##### Data shown
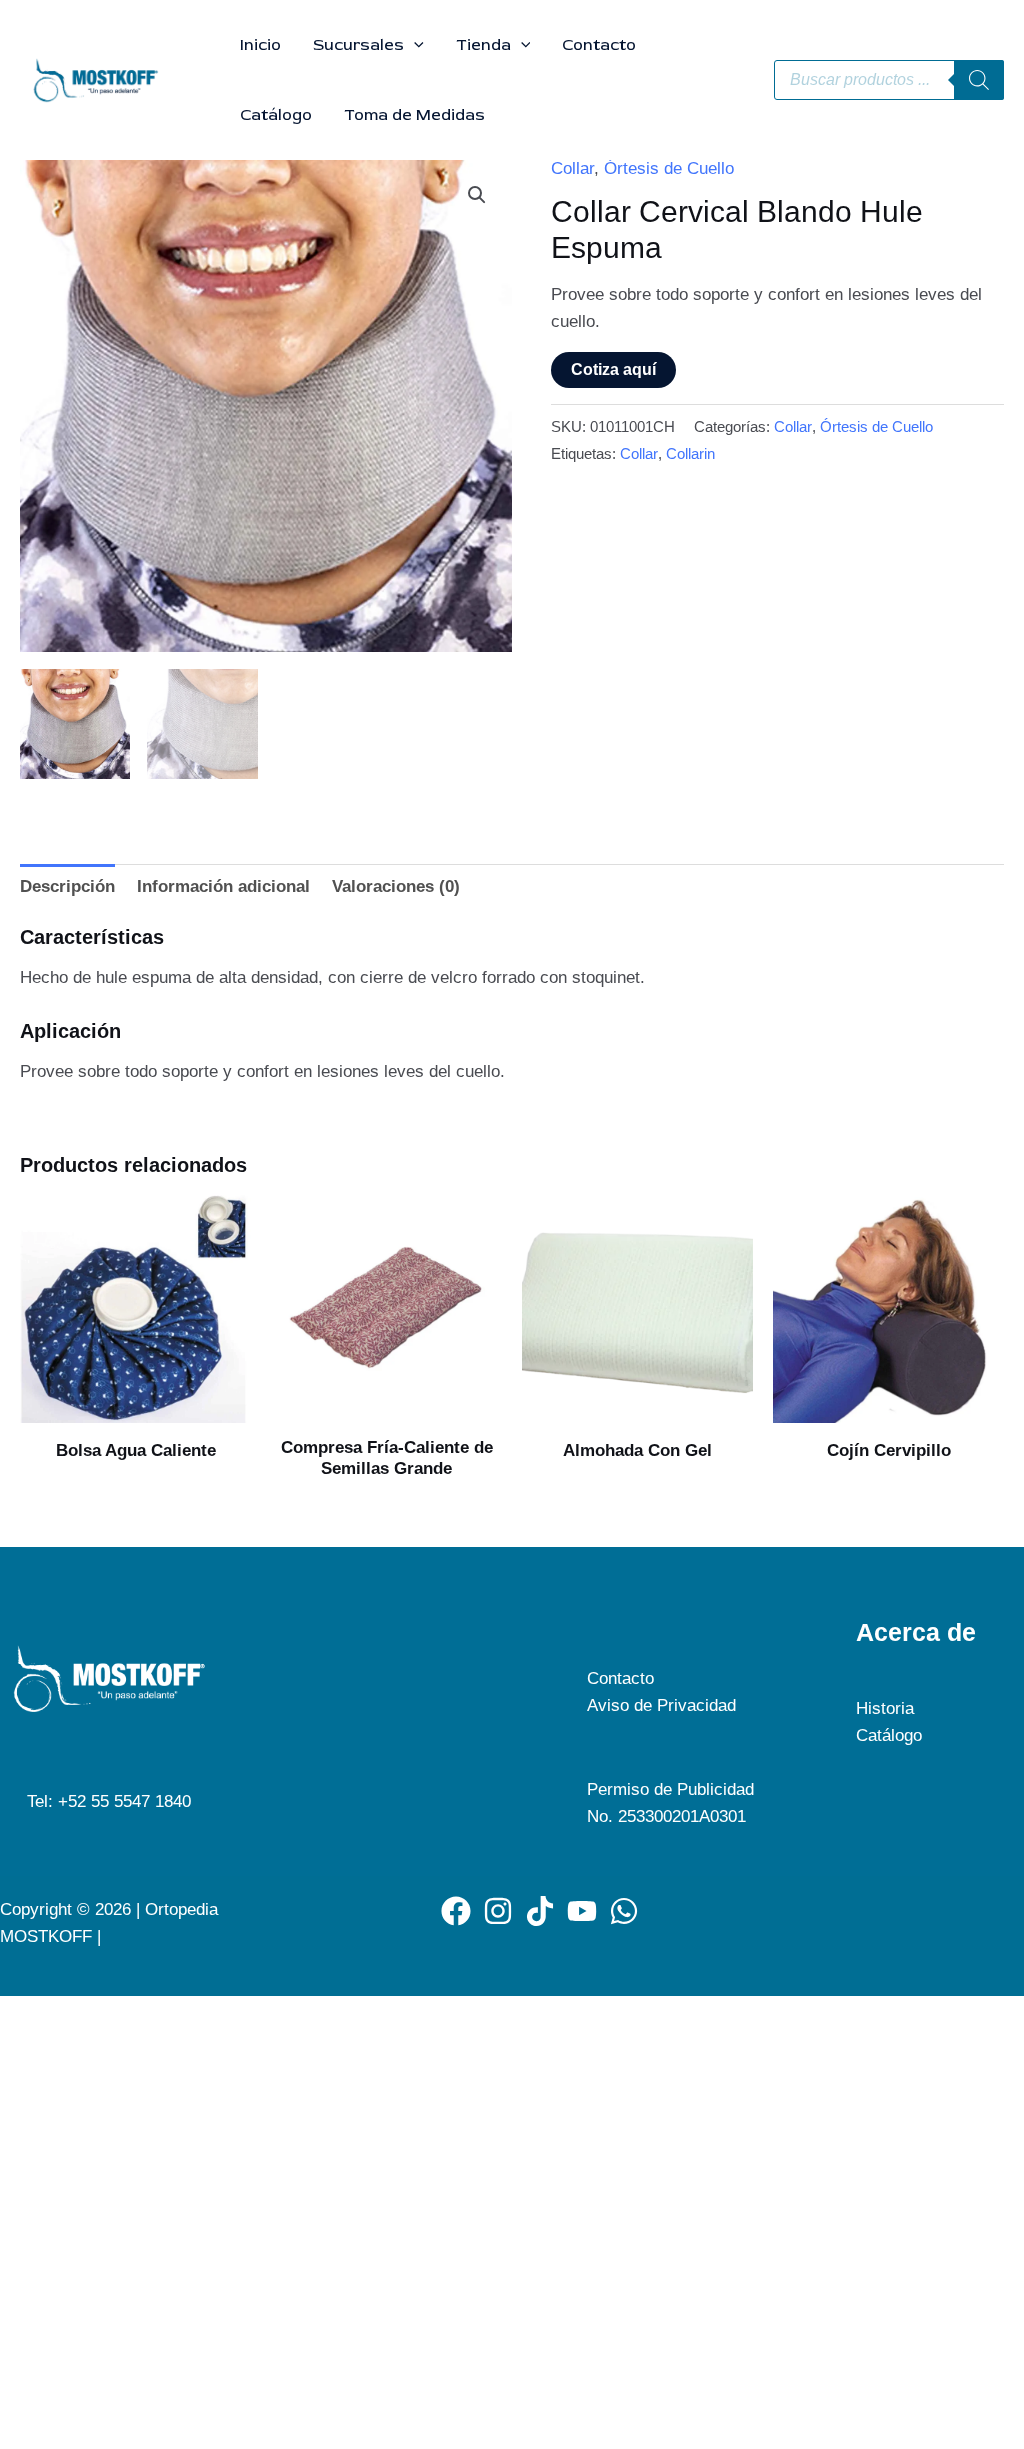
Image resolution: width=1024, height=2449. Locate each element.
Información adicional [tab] (223, 886)
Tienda (483, 45)
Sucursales (358, 45)
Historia (885, 1708)
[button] (414, 45)
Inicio (260, 45)
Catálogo (276, 115)
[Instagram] (498, 1911)
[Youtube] (582, 1911)
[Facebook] (456, 1911)
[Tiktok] (540, 1911)
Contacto (599, 45)
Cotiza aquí (613, 369)
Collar (572, 168)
##########
### Required action
What is needed is an exact retyping of every line from the one containing "Catálogo (276, 115)" through the final line of the entries, and only those lines.

### Your response
Catálogo (276, 115)
[Instagram] (498, 1911)
[Youtube] (582, 1911)
[Facebook] (456, 1911)
[Tiktok] (540, 1911)
Contacto (599, 45)
Cotiza aquí (613, 369)
Collar (572, 168)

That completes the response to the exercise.